The great exponent in modern times of Hatha-Yoga was Sri Krishnamacharya, who died in 1989 at the ripe old age of 101. He practiced and taught the Viniyoga system of Hatha-Yoga until his last days. His son T. K. V. Desikachar continues his saintly father’s teachings and taught Yoga, among others, to the famous Jiddu Krishnamurti. Another well-known student of Sri Krishnamacharya and a master in his own right is Desikachar’s uncle B. K. S. Iyengar, who has taught tens of thousands of students, including the world-famous violinist Jehudi Menuhin.
Mention must also be made of Pattabhi Jois and Indra Devi, both of whom studied with Krishnamacharya in their early years and have since then inspired thousands of Westerners.
Of living Yoga masters from India, I can mention Sri Chinmoy and Swami Satyananda (a Tantra master who established the well-known Bihar School of Yoga, has authored numerous books, and has disciples around the world). There are of course many other great Yoga adepts, both well known and more hidden, who represent Yoga in one form or another, but I leave it up to you to discover them.
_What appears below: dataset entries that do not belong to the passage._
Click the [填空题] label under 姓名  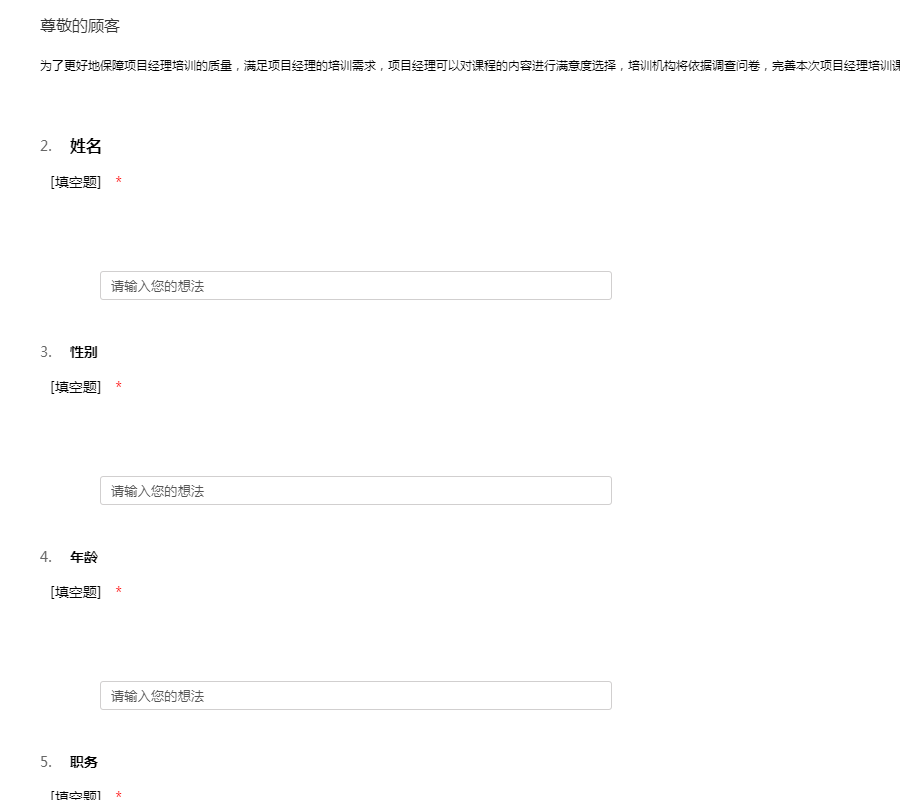[x=76, y=182]
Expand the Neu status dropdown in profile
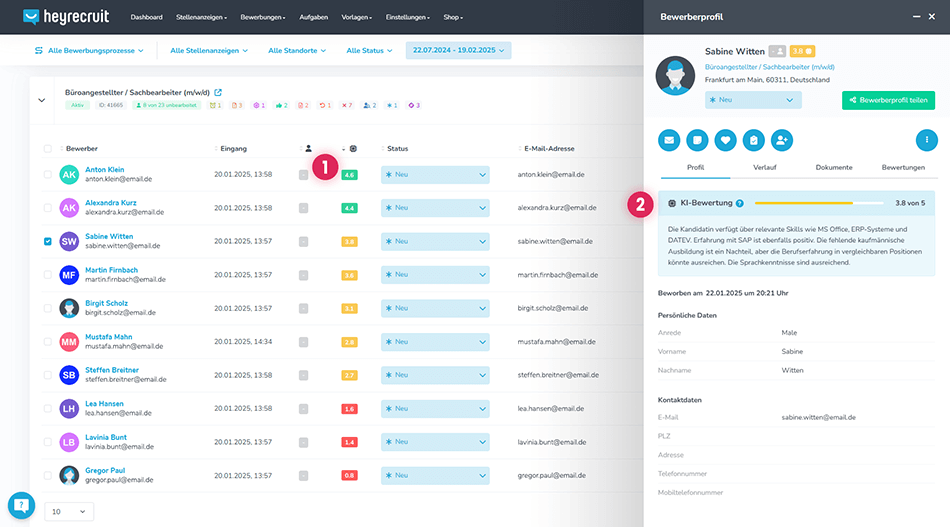Viewport: 950px width, 527px height. click(x=753, y=100)
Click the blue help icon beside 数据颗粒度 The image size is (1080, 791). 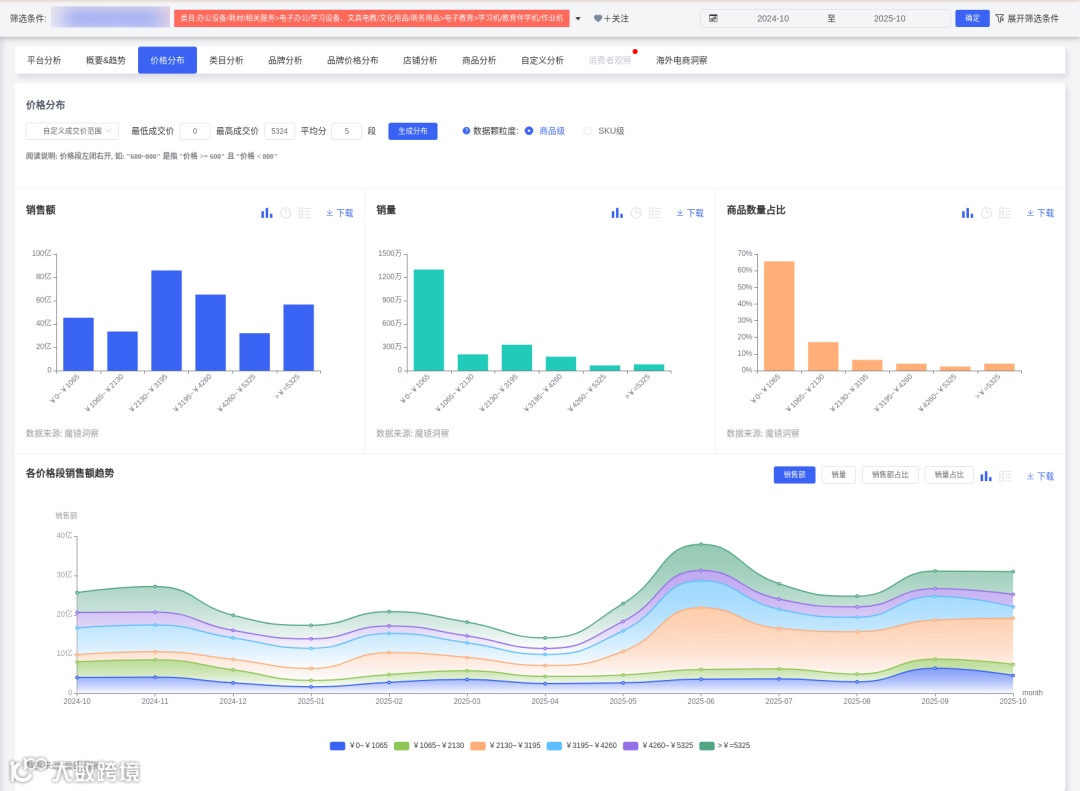coord(466,131)
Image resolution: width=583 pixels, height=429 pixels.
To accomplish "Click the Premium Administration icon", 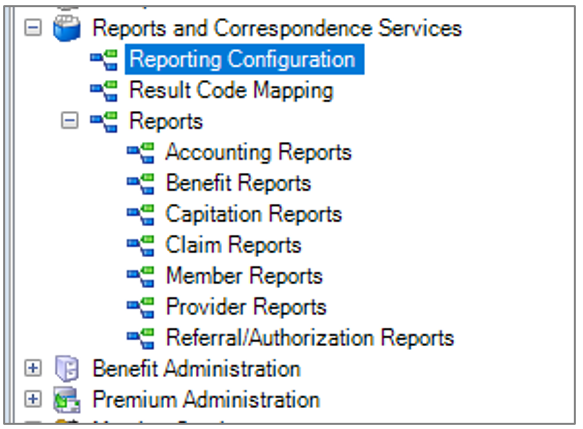I will pyautogui.click(x=67, y=400).
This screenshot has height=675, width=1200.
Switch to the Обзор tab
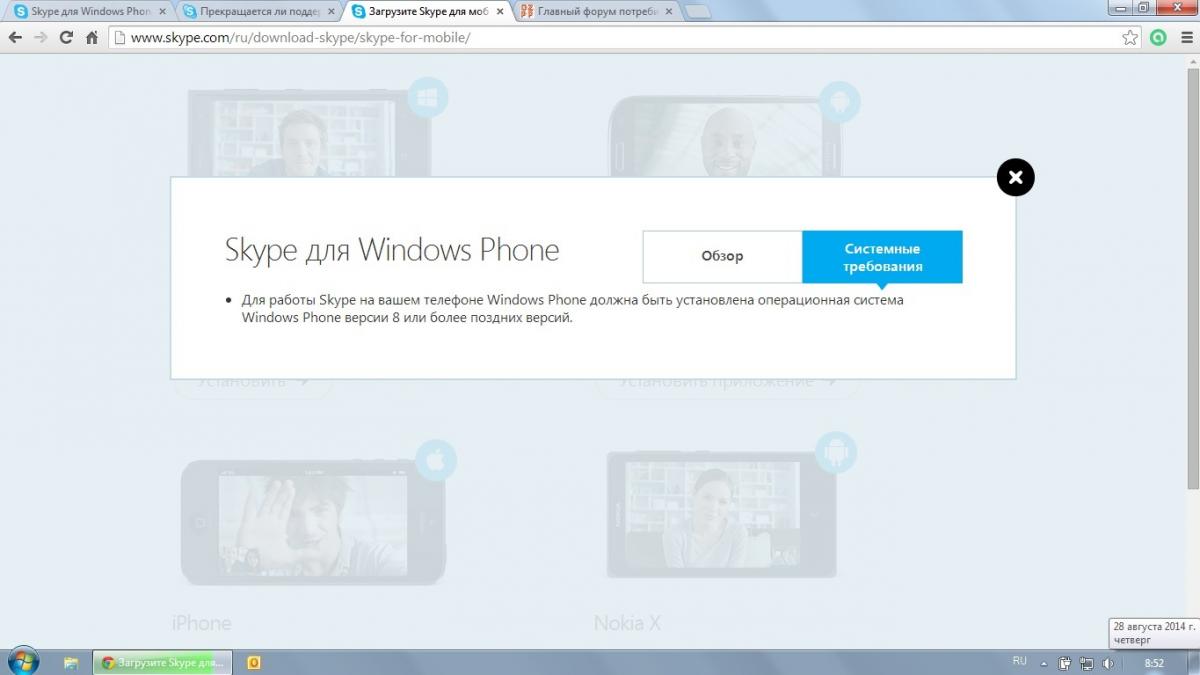coord(722,257)
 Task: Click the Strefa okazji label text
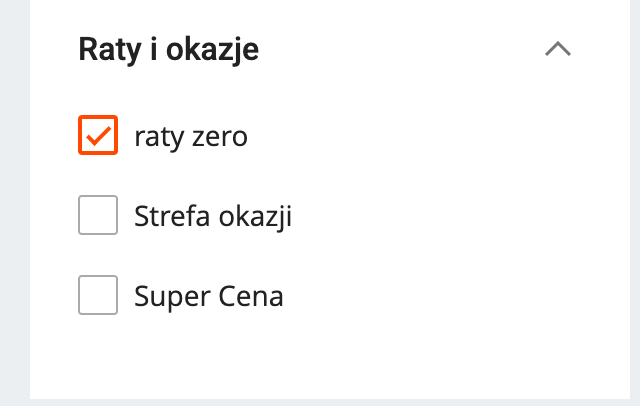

Until modern times, the overwhelming majority of Yoga practitioners have been men, yogins. But there have also always been great female adepts, yoginis. Happily, in recent years, a few woman saints representing Bhakti-Yoga (Yoga of devotion) have come to the West to bring their gospel of love to open-hearted seekers. Yoga embraces so many diverse approaches that anyone can find a home in it.
An exceptional woman teacher from India who fits none of the yogic stereotypes is Meera Ma (“Mother Meera”). She doesn’t teach in words but communicates in silence through her simple presence. Of all places, she has made her home in the middle of a quaint German village in the Black Forest, and every year is attracting thousands of people from all over the world.
Since Yoga is not restricted to Hinduism, we may also mention here the Dalai Lama, champion of nonviolence and winner of the Nobel Peace Prize. He is unquestionably one of the truly great yogis of modern Tibet, who, above all, demonstrates that the principles of Yoga can fruitfully be brought not only into a busy daily life but also into the arena of politics. Today Tibetan Buddhism (which is a form of Tantra-Yoga) is extremely popular among Westerners, and there are many lamas (spiritual teacher) who are willing to share with sincere seekers the secrets of their hitherto well-guarded tradition.